PROBLEM DESCRIPTION
Report back each line of the records that contains the string "result".

DATA SHOWN
_____

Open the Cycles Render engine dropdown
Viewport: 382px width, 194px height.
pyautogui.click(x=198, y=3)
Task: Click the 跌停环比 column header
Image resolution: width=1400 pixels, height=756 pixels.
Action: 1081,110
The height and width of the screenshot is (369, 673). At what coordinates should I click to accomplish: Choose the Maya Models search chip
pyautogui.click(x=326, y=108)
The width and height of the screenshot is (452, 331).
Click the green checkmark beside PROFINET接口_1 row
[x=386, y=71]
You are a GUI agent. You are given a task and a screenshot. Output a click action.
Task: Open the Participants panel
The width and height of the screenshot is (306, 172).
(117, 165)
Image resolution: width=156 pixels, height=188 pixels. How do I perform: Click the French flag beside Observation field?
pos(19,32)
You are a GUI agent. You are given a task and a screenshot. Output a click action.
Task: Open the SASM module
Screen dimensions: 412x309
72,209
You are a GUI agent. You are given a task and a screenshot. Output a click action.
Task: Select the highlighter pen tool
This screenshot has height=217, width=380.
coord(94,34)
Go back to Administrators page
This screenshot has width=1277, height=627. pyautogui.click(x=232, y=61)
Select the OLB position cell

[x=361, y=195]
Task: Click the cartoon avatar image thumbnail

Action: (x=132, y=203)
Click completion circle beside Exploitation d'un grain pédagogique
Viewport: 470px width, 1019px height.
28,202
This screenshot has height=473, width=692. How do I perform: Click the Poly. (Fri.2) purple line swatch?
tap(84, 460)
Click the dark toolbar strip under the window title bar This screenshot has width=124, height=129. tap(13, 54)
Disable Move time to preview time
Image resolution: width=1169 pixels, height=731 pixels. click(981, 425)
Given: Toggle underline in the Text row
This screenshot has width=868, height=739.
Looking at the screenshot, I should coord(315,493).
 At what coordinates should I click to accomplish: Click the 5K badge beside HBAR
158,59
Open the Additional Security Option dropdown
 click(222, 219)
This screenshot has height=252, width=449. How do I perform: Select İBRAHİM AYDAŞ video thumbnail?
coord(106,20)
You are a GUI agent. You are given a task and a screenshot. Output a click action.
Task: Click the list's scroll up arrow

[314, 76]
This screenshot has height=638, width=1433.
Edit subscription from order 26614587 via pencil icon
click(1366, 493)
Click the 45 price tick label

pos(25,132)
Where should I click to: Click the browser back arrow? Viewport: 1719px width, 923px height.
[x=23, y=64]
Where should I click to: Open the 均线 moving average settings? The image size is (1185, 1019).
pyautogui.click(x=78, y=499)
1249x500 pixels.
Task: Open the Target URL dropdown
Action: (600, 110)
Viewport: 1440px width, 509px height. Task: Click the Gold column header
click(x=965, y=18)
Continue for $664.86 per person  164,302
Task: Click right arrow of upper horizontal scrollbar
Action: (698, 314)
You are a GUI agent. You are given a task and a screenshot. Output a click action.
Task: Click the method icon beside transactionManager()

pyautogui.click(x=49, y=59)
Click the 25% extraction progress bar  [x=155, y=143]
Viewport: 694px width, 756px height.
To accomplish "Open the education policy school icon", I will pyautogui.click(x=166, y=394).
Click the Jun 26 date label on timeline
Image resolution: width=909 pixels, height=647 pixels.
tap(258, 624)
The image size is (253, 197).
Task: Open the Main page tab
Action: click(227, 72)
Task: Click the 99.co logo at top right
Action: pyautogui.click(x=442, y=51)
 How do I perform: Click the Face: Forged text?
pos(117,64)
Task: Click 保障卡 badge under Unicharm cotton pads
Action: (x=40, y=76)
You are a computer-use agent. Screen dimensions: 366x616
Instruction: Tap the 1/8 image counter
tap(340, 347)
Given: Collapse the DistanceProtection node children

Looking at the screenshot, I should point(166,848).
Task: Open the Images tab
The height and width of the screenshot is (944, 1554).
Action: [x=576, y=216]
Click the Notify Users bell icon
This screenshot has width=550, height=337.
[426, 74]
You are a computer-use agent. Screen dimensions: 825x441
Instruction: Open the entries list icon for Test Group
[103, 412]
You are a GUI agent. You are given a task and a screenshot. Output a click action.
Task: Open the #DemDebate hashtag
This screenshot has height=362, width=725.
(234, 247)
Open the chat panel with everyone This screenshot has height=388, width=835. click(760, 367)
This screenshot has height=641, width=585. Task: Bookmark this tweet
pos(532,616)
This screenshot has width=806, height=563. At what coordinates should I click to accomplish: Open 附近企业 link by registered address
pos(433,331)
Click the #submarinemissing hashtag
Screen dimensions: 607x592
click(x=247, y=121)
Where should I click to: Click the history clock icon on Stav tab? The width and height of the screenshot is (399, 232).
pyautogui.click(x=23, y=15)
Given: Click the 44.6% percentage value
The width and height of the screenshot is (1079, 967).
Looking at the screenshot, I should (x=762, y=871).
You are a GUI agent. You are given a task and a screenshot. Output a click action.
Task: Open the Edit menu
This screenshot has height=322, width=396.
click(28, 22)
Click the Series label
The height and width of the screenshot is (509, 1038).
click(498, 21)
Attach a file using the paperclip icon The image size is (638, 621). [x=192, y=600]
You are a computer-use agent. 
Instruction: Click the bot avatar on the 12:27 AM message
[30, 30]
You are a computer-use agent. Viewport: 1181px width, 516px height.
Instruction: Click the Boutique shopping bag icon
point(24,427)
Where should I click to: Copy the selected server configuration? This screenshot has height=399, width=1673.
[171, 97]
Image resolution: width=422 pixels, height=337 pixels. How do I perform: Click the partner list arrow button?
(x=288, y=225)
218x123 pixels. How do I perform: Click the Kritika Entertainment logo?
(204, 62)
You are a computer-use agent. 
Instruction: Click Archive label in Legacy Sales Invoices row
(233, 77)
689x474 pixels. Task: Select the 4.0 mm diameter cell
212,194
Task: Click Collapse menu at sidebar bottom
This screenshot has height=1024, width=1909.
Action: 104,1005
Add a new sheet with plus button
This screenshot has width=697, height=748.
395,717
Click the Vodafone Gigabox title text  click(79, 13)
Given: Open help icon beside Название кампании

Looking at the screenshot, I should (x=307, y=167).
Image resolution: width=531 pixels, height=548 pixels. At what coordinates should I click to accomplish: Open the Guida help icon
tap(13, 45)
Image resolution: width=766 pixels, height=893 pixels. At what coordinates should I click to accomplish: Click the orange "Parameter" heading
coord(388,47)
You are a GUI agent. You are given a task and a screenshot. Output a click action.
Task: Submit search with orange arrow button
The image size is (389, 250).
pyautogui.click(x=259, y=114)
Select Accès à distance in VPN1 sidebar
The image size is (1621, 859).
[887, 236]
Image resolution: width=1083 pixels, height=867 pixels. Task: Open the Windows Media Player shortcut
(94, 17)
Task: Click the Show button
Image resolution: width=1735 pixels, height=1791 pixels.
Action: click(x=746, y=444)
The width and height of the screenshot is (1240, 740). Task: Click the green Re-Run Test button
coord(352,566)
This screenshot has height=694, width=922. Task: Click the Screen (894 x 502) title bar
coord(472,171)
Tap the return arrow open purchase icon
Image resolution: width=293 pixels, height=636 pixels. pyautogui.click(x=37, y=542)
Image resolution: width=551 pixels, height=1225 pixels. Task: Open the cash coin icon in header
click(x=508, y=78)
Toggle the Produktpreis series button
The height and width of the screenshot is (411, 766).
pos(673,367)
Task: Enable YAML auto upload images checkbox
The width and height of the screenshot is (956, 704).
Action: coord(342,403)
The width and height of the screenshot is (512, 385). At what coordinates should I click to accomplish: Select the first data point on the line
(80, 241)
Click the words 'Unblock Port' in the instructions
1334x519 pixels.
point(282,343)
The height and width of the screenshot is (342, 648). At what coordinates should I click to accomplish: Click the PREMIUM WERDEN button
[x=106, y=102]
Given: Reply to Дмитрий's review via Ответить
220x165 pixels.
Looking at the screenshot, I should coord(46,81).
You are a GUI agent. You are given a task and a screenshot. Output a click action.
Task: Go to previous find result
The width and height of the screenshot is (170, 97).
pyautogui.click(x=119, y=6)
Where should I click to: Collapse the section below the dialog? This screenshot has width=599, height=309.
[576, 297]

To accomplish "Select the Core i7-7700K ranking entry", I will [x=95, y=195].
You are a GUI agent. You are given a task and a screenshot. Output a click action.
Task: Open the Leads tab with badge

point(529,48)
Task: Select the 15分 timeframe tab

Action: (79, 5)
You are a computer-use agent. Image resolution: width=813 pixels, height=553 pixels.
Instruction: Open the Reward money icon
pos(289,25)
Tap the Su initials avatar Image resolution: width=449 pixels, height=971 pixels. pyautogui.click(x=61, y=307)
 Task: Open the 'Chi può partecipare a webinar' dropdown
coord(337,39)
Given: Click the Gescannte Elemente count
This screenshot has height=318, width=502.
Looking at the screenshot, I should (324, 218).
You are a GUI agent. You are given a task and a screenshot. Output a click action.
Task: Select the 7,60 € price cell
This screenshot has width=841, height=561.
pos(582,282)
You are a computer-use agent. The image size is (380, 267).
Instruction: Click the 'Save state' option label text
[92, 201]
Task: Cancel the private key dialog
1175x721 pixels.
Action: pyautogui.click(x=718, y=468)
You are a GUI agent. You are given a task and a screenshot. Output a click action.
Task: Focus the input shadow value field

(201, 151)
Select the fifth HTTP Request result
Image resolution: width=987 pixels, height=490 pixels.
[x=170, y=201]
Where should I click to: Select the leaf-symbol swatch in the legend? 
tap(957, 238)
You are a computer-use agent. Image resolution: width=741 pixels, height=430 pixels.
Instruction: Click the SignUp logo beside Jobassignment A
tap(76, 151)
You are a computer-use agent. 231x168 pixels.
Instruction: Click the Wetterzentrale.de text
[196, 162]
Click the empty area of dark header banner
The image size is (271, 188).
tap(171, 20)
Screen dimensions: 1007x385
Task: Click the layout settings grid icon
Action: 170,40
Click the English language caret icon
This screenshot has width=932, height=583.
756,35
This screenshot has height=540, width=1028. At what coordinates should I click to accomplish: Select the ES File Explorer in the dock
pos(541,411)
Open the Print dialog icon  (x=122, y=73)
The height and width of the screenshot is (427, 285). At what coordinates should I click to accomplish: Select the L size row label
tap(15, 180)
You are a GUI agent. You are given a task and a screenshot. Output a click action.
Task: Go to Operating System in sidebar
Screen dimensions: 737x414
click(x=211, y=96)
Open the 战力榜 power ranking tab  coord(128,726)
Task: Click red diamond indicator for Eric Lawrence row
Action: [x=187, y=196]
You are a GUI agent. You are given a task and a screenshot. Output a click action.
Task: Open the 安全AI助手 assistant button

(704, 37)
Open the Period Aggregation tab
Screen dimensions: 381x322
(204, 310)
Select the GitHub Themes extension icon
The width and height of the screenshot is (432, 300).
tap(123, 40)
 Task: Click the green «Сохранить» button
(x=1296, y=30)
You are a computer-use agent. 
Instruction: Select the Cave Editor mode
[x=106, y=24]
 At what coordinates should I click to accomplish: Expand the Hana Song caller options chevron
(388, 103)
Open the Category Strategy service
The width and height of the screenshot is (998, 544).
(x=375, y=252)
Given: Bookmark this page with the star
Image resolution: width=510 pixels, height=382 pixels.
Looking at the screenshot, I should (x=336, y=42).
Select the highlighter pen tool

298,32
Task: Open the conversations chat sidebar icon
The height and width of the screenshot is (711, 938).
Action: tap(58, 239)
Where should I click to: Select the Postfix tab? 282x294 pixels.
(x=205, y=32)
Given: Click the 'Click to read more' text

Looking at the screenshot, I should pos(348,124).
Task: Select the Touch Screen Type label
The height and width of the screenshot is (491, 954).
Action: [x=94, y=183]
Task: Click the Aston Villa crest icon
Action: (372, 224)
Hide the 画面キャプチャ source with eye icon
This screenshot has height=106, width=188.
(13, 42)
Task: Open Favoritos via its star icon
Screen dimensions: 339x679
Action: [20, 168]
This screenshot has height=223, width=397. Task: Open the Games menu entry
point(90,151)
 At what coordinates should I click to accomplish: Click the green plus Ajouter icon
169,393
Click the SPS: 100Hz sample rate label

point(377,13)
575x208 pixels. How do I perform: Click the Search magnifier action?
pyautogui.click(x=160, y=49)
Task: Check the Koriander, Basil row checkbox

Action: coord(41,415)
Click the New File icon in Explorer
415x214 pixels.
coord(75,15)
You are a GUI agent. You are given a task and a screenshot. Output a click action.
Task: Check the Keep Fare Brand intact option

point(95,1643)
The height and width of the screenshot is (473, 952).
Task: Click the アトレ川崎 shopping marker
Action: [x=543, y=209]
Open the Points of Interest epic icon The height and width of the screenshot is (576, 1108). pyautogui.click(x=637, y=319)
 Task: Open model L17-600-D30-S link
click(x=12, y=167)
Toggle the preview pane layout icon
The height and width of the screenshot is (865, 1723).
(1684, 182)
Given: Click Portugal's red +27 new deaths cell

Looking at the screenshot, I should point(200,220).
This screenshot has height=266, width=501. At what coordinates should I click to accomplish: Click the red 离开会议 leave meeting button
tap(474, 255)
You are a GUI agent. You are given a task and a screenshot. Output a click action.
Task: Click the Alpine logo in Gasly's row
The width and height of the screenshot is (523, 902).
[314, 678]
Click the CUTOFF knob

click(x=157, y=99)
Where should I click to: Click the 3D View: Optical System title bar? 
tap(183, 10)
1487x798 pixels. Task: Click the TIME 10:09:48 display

_____

EXERCISE RESPONSE
Task: Go to previous find result
Select the fifth HTTP Request result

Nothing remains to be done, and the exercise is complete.